Stored data entries:
▽

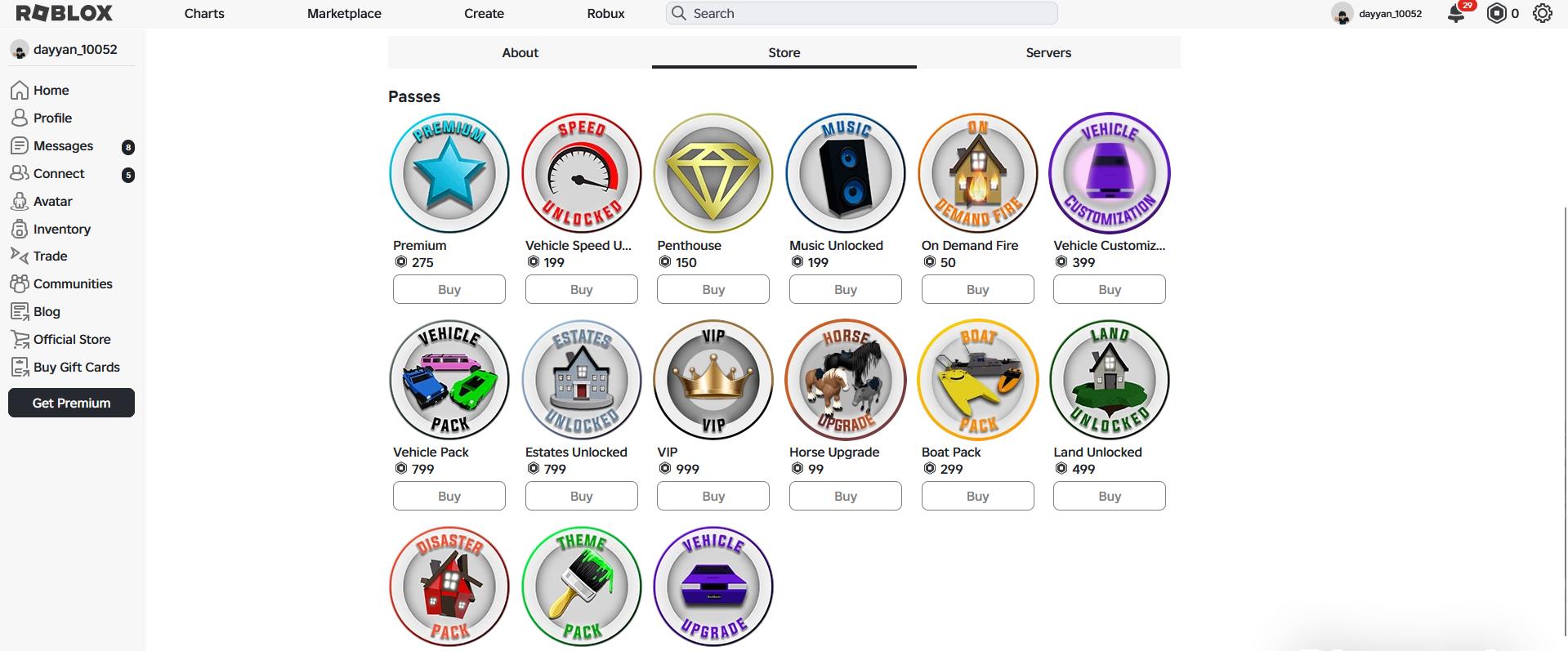Click the Roblox logo
The image size is (1568, 651).
click(x=65, y=13)
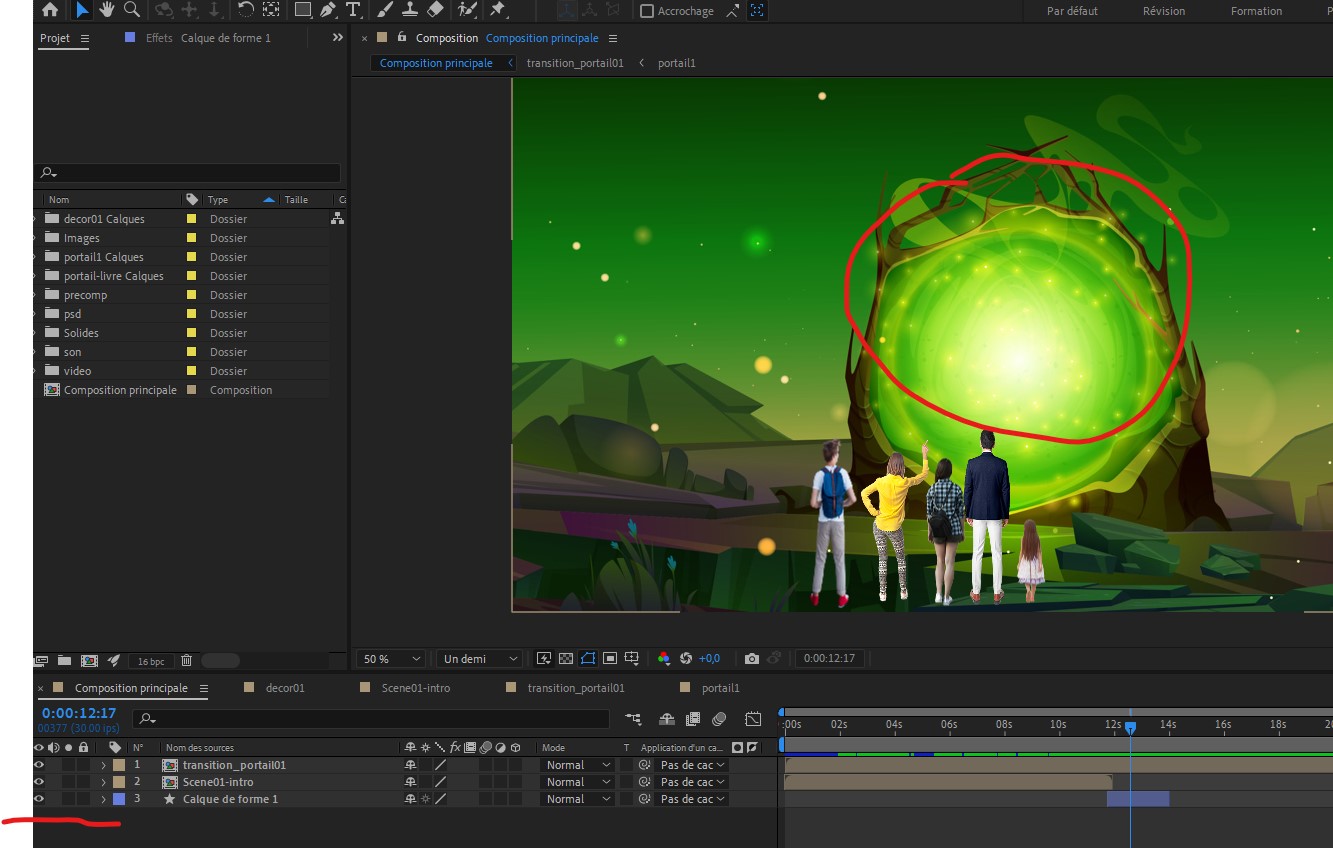Select the Pen tool in toolbar
This screenshot has height=848, width=1333.
328,10

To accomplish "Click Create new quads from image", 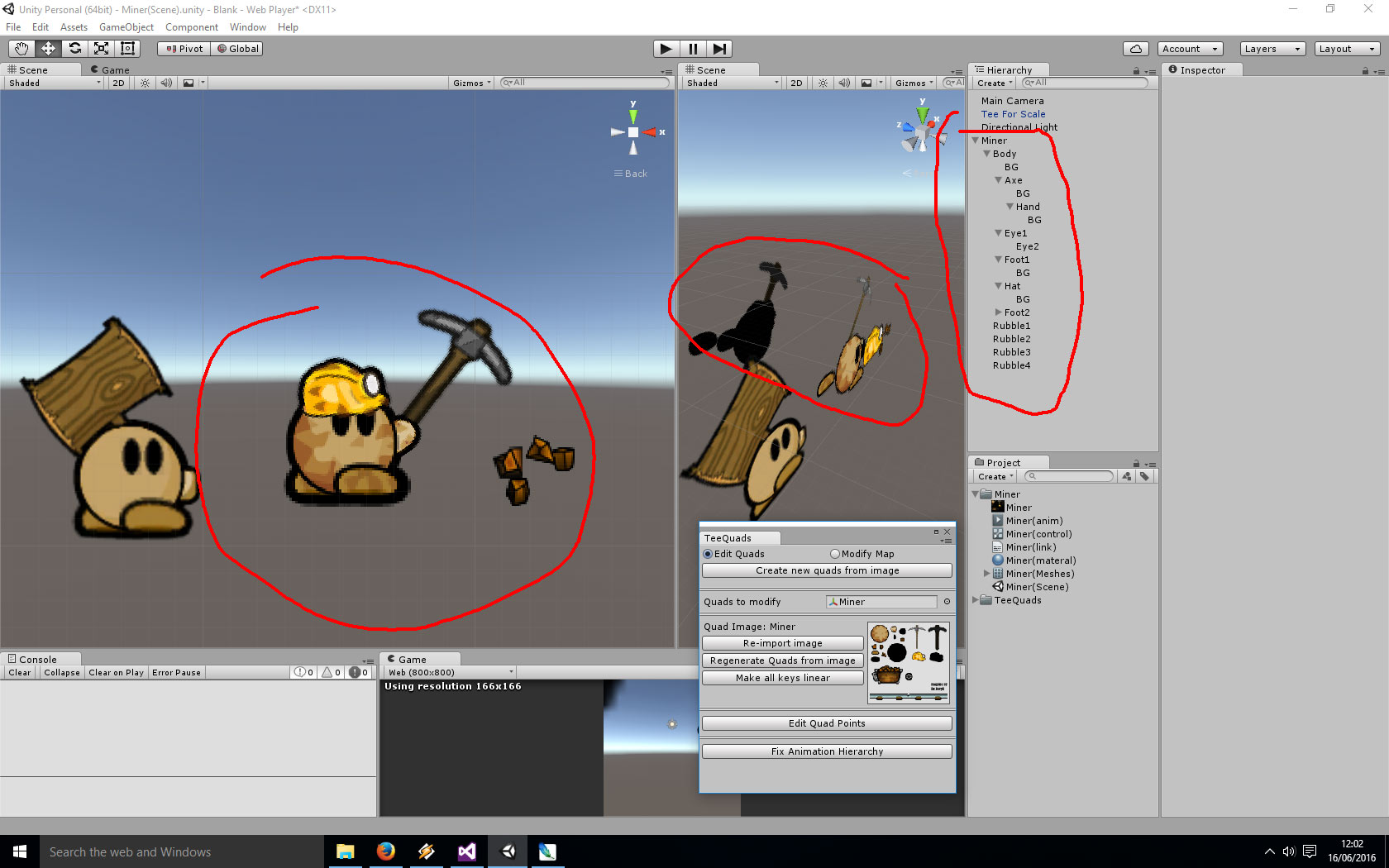I will click(827, 570).
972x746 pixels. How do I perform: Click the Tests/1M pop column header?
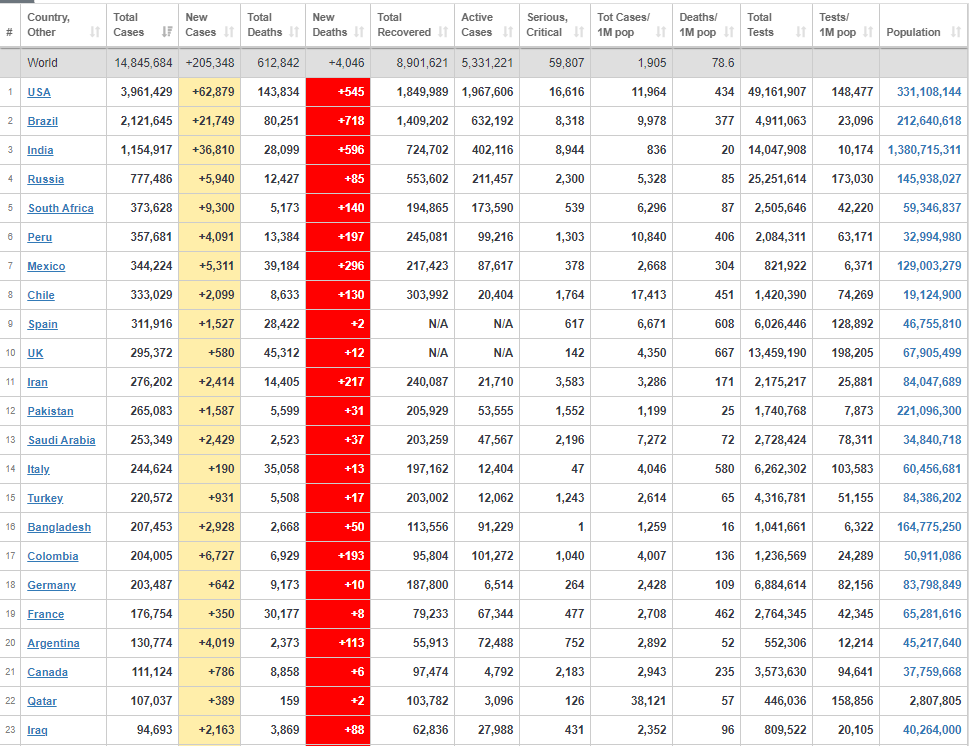[x=838, y=25]
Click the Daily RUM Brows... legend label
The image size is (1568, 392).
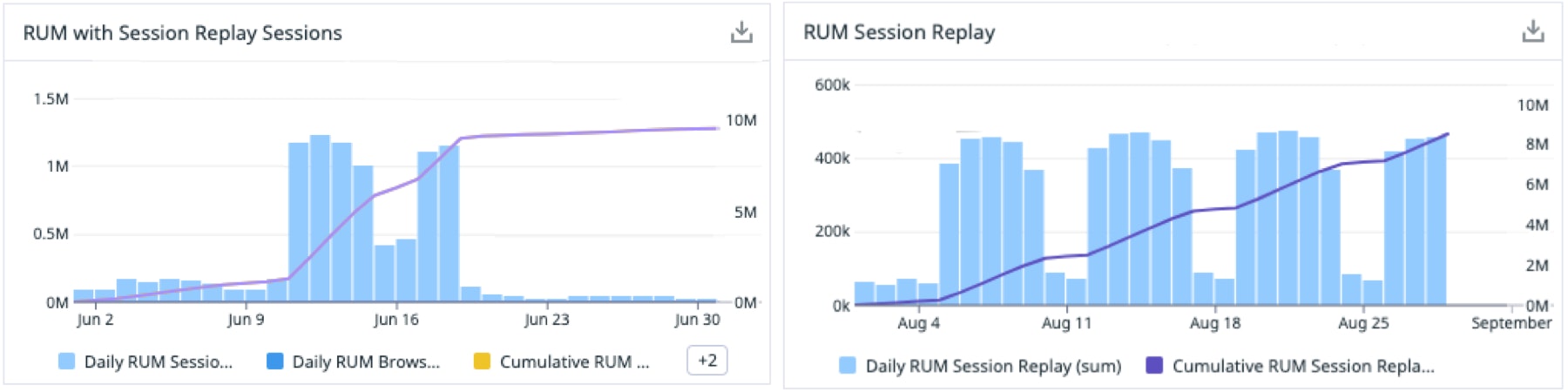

△

**Work instruction**
Please give again only the lines from the one containing "Click the Daily RUM Brows... legend label" through the last line of the entries above, exactly as they stand and without pictures.

**Task response**
Click the Daily RUM Brows... legend label
The image size is (1568, 392).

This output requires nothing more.